As I got into the car, I found myself driving towards Misun's house, consumed by conflicting thoughts. However, with every passing moment, Y/n's presence lingered in my mind. The weight of my actions began to settle heavily upon me, and I realized the depths of my failure as a husband. Leaving Y/n alone during her pregnancy was a grave mistake, and I couldn't justify my behavior. But despite this realization, I still couldn't resist the pull towards Mi Sun. It was a desire I had yearned for, one that Y/n couldn't fulfill. It was a shameful secret that gnawed at my conscience, and I knew I would bear the guilt of my actions.

As I continued driving, my mind overwhelmed with stress, I convinced myself that only Mi Sun could offer a resolution to my inner turmoil. In my twisted thinking, she seemed to hold the key to my happiness. Rationalizing my behavior, I told myself that once Y/n gave birth to our child, I would cut ties with Mi Sun and dedicate myself entirely to my wife and our newborn.

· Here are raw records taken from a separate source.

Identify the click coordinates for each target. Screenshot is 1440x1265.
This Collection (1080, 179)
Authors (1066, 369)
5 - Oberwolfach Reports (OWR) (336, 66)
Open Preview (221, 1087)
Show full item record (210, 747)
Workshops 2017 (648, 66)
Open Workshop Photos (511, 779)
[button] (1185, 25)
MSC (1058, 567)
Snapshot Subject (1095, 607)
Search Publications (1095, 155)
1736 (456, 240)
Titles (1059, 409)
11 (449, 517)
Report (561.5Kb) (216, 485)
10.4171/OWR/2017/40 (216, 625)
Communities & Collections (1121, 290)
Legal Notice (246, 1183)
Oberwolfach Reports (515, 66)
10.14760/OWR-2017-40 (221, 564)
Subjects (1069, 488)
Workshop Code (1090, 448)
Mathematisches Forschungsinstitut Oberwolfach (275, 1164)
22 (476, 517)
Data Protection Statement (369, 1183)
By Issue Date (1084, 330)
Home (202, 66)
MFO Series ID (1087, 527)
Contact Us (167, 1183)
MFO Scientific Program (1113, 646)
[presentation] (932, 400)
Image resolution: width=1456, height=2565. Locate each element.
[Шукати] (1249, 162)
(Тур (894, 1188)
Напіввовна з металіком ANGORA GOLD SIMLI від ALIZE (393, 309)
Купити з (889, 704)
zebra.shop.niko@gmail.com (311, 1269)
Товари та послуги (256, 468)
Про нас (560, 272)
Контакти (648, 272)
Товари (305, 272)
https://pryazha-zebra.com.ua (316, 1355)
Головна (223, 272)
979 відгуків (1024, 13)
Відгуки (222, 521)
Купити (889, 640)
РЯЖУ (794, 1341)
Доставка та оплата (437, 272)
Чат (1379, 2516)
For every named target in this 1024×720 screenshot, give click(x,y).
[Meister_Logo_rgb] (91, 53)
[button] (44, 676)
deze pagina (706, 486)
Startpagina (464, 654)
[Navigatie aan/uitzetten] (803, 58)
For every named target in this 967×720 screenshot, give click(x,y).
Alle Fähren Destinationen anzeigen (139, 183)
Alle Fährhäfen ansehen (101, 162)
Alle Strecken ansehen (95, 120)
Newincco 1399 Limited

"Hoseok!" A voice called out, snapping me out of my thoughts. I glanced towards the source, and there she was, Mi Sun, opening the door. The sight of her slim waist and alluring curves ignited a surge of desire within me, testing my self-control and patience.

Y/n's POV ;

As I went about my daily tasks, a gentle reminder tugged at the back of my mind—a whisper urging me to tend to my cherished plants on the terrace. The thought brought a smile to my face, knowing that a moment of tranquility awaited me upstairs amidst the bustling rhythm of life.

Pausing for a brief moment, I embraced the notion of caring for my leafy companions, their vibrant presence calling out to me. The image of their delicate leaves and thriving beauty filled my heart with warmth and a sense of purpose.

As I reached the entrance to the terrace, a gentle breeze brushed against my skin.

"Welcome, my beloved botanical companions. Today, I shall grant you the gift of life, as nature intended." I giggled at my own words.

As I turned around to grab the water mug from the staircase, my foot slipped, and I lost my balance. It happened so quickly that I found myself tumbling down the stairs, unable to regain control. Each step became a painful collision, the impact reverberating through my body. Colors blurred, and I felt disoriented and vulnerable.

Fear gripped me tightly, as worry for the well-being of my unborn baby surged through every fiber of my being. Each jolt and collision on the way down intensified my concern, as if each impact threatened the safety and delicate balance of the little one nestled within me.

Finally, I reached the bottom, my body twisted and broken. The silence that followed was deafening, broken only by my labored breaths. Tears welled up in my eyes as I felt a profound sadness washing over me, mingling with the searing pain. I was consumed by a feeling of loss and despair, trapped in a shattered reality.

I mustered the strength to reach for my phone, desperate for a familiar voice, for solace in the chaos. With trembling hands, I dialled Hoseok's number, hoping to get help.

But as the call connected, a wave of unfamiliar sounds flooded my ears. Moans. Intimate sounds that pierced through the line, exposing a truth I never wanted to confront. The realization hit me like a dagger to the heart — Hoseok was engaged in an act of intimacy with someone else.

The weight of betrayal grew heavier with each passing second, crushing my spirit and eroding my will to seek help or find solace. The phone slipped from my trembling hands, crashing to the ground, mirroring the shattered fragments of my trust. Darkness closed in, clouding my vision, as if my very soul retreated from the pain, hurt, and overwhelming sense of abandonment.

I closed my eyes, surrendering to the engulfing despair. Exhaustion and heartbreak took hold of my body and mind, consuming me entirely. The world faded away, leaving me suspended in a void of anguish, devoid of solace or relief from the storm of emotions raging within.

In that moment, I succumbed to the overwhelming despair, my body and mind overwhelmed by the pain. Darkness enveloped me as my consciousness slipped away, seeking escape from the devastating reality that had shattered my world.

"Sorry baby, the ugly truth is out now."